The Torah introduces the mitzvah of Talmud Torah - the Divine commandment to study Torah - with the words "V'shinanto L'vanecha" commonly translated as: you shall teach them diligently to your children. The Talmud explains the personal obligation to study is expressed in a parent-child relationship because a teacher is like a parent as well. Jewish tradition demands a different standard of dedication from the teachers of Torah it demands that each student must be seen as a child.
So we mechanchim and mechanchos stand in loco parentis in a spiritual sense and need to transmit Har Sinai to our students. As the Talmud puts it “ma lahalon b'eima u'beyirsah af cahan" just as we stood transfixed with awe at Har Sinai, so to must we transmit the aura of awe. That is the core objective of all chinuch, our immutable goal without which nothing else can be achieved. Our most sacred mission is to inculcate Yiras Shamayim; to profoundly connect every child with the Al-mighty.
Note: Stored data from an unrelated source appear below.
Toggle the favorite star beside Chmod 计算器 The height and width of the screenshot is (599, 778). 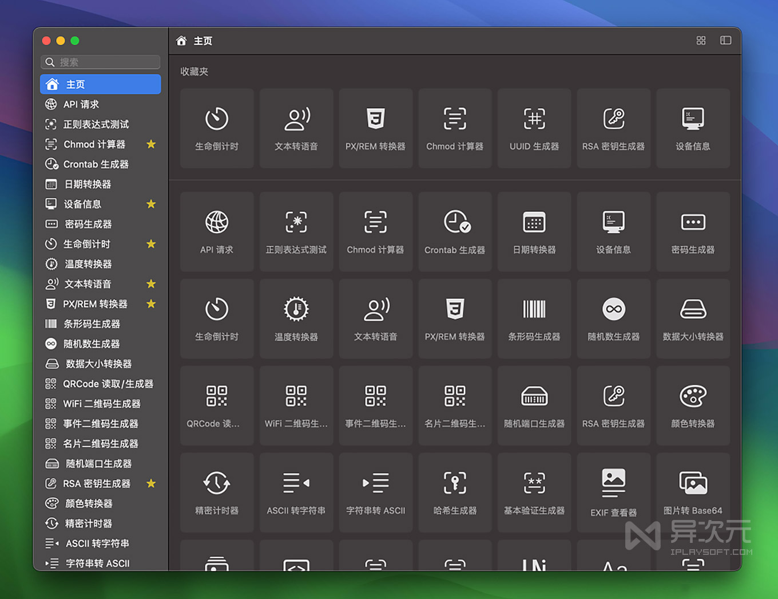pos(151,144)
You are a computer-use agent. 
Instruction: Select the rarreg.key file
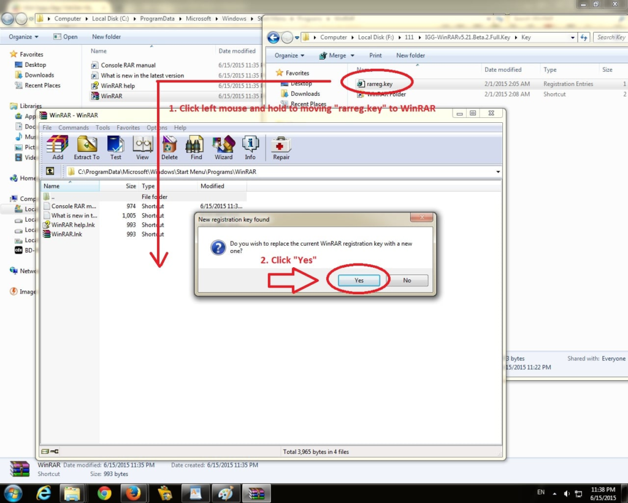pyautogui.click(x=379, y=84)
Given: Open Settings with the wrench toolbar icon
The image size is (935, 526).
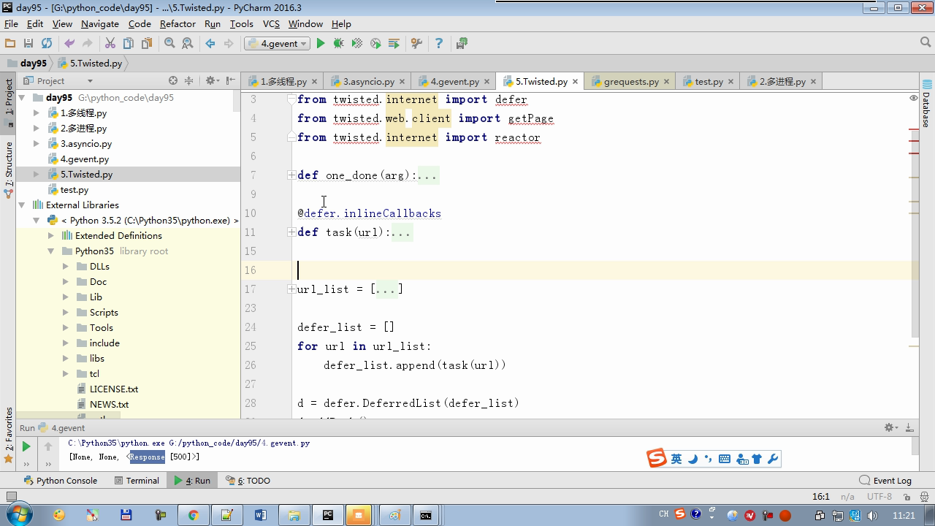Looking at the screenshot, I should click(x=416, y=44).
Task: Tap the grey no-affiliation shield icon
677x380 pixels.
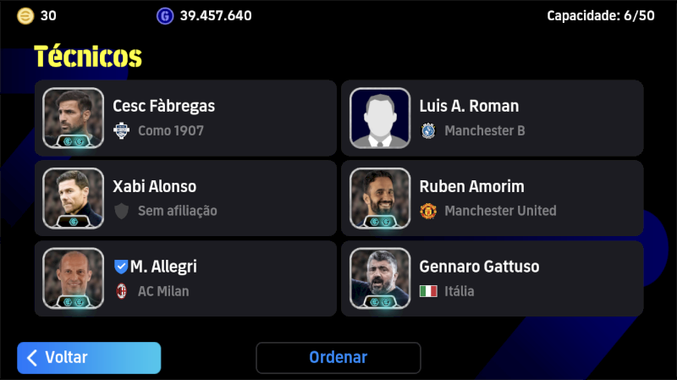Action: tap(121, 211)
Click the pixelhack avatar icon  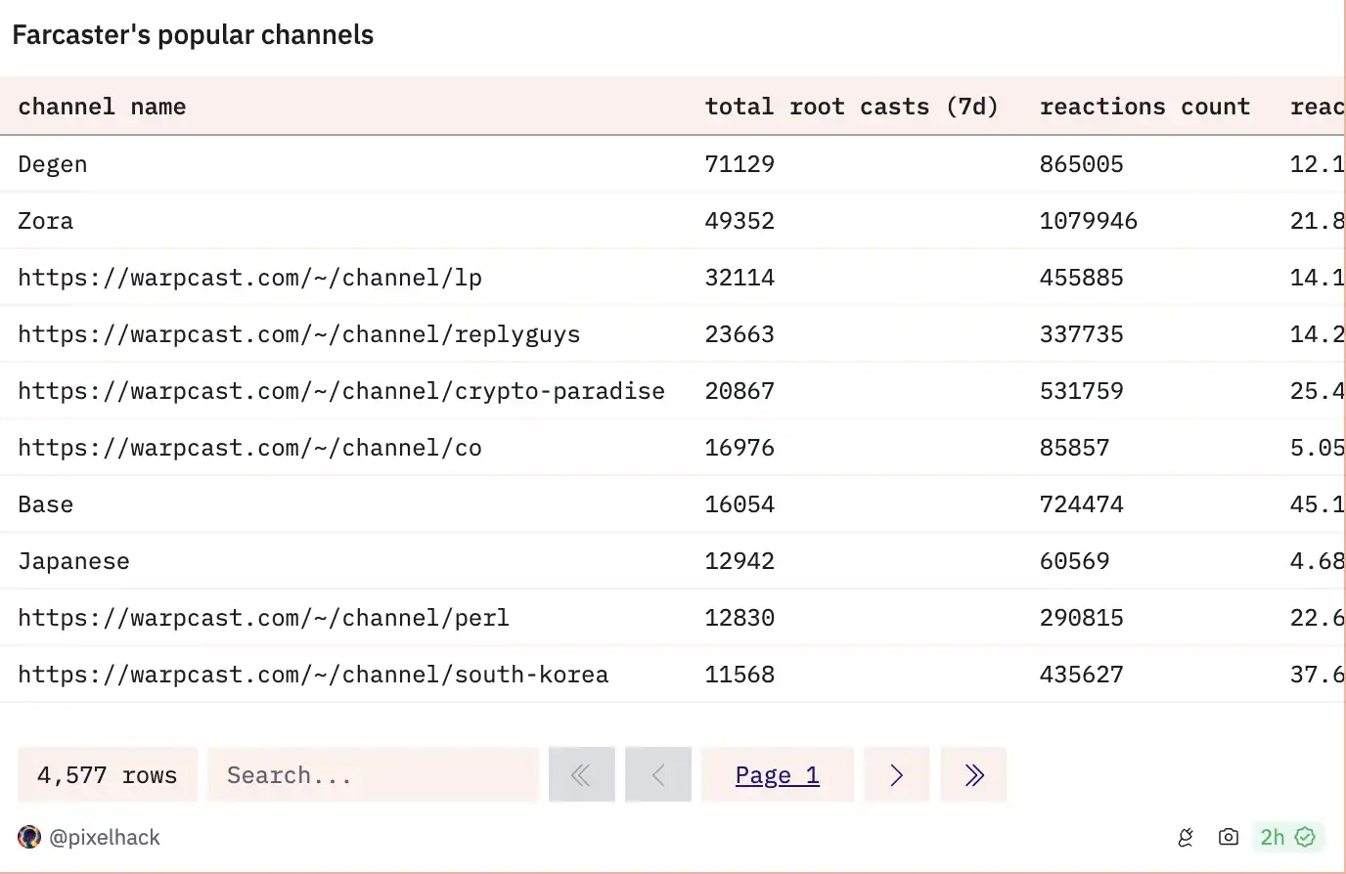[x=29, y=837]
We are faced with unprecedented challenges in chinuch today, we are up against aggressive influences which our parents could not have imagined and the only antidote is to infuse the nefashos of our children with Yiras Shamayim, a profound sense of being in the Divine presence.
We dare not be ambiguous about this, we must make our ultimate objectives crystal clear, to ourselves and those charged with educating children. Our mission is to inculcate Jewish values and our belief system.
If a student has learned his lessons well but is disinterested in his Jewish obligations, we have failed him. "What has the Torah taught you?" demanded one of the great Chassidic masters of an erudite student? You may have learned the text and gained knowledge, but how has your study impacted your daily life?
We need to devote all our energies to assuring that our studies impact daily life, but how? No teacher can teach Yiras Shamayim in the abstract, not even the most creative and masterful of educators can preach Yiras Shamayim to children and get them to listen, much less absorb.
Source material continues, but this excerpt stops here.